All that ended about thirty years ago. No one’s really sure how or why a gang of twelve Chug—a—Luggers from Connecticut decided that Billy had to go; they may have been peace activists manqué or a mob of Confederate sympathizers who, like the Japanese holdouts in the Pacific islands, never got the word that the war was over, or maybe they were just a bunch of stupid drunk kids who decided to do the sort of incredibly stupid thing that bunches of drunk kids decide to do—I’m partial to that last explanation myself—but they did decide he had to go, and so after the sun went down they rounded up some chains and a pick-up truck and in a burst of enthusiasm that left burnt tire tracks from the front of old City Hall to Main Street they pulled Billy off his plinth.
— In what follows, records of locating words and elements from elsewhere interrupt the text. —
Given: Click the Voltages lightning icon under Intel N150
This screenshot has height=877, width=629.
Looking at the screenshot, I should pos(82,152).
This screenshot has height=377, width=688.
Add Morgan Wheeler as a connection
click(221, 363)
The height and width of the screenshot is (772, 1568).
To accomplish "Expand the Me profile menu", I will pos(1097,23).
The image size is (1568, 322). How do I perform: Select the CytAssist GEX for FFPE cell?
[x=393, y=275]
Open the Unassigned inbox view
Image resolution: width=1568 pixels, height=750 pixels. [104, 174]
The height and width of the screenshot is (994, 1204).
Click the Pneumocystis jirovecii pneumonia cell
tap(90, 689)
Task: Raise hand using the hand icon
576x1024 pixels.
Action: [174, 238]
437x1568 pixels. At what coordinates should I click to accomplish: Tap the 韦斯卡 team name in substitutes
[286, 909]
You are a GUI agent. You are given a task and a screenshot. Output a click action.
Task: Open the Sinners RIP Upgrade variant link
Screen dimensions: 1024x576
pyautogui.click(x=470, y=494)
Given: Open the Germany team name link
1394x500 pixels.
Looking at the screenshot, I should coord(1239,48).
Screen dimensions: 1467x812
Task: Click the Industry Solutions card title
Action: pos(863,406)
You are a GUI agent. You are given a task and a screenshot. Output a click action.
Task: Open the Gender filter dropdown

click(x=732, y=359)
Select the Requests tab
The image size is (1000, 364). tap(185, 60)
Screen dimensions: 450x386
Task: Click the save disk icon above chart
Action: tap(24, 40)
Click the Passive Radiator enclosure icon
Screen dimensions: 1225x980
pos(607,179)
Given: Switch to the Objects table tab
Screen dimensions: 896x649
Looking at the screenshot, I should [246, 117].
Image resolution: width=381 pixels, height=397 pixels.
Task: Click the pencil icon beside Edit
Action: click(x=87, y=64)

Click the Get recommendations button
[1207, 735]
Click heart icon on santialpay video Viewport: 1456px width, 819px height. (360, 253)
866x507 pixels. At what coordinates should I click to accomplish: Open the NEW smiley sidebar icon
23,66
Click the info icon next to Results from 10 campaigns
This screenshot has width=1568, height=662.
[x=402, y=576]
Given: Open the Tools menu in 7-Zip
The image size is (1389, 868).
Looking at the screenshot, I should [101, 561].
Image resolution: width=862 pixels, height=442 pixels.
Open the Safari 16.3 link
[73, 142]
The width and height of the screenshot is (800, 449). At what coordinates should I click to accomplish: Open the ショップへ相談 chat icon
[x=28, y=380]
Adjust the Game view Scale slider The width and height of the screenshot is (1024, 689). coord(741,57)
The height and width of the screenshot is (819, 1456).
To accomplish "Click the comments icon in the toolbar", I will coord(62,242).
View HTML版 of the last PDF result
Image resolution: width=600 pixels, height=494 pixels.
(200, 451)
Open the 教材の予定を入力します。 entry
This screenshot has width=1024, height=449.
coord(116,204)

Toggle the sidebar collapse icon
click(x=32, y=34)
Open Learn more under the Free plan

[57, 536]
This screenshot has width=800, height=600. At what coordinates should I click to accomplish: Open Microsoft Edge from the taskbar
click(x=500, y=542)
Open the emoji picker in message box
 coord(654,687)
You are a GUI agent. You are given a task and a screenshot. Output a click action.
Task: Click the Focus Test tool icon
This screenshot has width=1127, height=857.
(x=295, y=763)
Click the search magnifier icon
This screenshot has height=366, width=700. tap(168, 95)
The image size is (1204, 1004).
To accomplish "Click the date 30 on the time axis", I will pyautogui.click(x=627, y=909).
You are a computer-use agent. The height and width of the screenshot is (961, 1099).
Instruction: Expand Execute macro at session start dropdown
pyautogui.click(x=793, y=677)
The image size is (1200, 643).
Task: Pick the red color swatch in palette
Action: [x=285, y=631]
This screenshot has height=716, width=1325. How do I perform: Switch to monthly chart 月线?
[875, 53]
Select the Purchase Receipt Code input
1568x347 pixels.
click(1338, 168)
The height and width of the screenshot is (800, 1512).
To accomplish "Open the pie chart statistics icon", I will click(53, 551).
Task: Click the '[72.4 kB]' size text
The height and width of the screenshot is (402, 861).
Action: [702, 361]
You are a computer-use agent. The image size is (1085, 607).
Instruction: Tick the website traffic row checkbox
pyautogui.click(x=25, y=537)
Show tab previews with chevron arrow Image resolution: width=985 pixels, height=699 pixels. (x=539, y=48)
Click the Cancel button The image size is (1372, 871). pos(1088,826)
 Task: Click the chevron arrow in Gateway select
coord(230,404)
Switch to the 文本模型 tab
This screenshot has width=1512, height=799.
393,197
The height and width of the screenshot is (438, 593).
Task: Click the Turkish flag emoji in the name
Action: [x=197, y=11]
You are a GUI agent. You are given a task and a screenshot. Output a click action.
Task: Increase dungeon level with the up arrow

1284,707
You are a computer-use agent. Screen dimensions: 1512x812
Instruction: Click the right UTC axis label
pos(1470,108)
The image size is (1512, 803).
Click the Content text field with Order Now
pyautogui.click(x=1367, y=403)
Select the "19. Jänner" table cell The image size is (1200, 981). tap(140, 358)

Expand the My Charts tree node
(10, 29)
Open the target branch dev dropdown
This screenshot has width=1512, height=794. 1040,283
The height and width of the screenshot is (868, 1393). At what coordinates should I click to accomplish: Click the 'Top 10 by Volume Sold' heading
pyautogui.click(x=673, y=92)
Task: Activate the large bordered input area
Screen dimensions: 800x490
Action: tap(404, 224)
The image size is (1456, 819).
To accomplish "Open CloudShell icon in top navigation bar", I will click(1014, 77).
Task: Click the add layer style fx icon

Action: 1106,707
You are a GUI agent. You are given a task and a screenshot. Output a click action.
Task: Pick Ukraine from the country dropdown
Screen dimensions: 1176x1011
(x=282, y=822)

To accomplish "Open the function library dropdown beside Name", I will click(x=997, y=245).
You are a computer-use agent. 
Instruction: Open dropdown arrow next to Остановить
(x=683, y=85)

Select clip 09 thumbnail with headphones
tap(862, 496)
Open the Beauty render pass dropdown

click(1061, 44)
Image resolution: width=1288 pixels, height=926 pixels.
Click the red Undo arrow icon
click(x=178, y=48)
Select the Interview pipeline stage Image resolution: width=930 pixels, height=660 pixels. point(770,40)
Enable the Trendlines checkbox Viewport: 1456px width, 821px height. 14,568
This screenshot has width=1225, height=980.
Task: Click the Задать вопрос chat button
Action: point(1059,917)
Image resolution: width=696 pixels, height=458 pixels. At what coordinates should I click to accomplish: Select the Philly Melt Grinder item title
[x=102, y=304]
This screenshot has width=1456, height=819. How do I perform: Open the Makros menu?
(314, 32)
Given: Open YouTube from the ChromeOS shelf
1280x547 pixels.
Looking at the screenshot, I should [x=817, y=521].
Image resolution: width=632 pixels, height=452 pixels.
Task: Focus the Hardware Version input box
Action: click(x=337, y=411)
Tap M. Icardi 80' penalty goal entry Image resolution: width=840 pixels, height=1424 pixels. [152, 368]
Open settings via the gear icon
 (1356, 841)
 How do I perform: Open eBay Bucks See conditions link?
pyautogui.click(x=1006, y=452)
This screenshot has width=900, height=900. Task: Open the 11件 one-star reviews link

I think that they were going to put Billy in the back of the pick-up and then chuck him into the river, but that plan didn’t work out as Billy weighed several hundred pounds and the twelve of them together couldn’t lift him into the pick-up. I should rephrase that, I think; the twelve of these knuckleheads working together could have easily lifted Billy into the pick-up, it’s just that coordinating the actions of twelve incredibly drunk morons in the dark is a much easier thing to say than to do. They started to drag Billy behind the pick-up, but at this point our crack crew of cops pulled up and arrested the lot of them for criminal mischief and trespassing and public drunkenness and being idiots from Connecticut. That last one used to be a capital offense here in the Vampire State, along with being an idiot from Jersey, but bleeding heart liberal types changed the laws back in 1938 for reasons I’m not sure I understand now. It may have had something to do with the Great Depression. In any case, Billy rested in a municipal warehouse for about fifteen years after his misadventure, but I am sure you’ll all be happy to know that he is back on his plinth, a much taller one this time, in the veterans’ plot at the local rural cemetery, on the slope of a hill where he still stands facing south towards Atlanta and the sea with the men who marched with him, and their sons and grandsons and great-grandsons resting in final peace at his feet.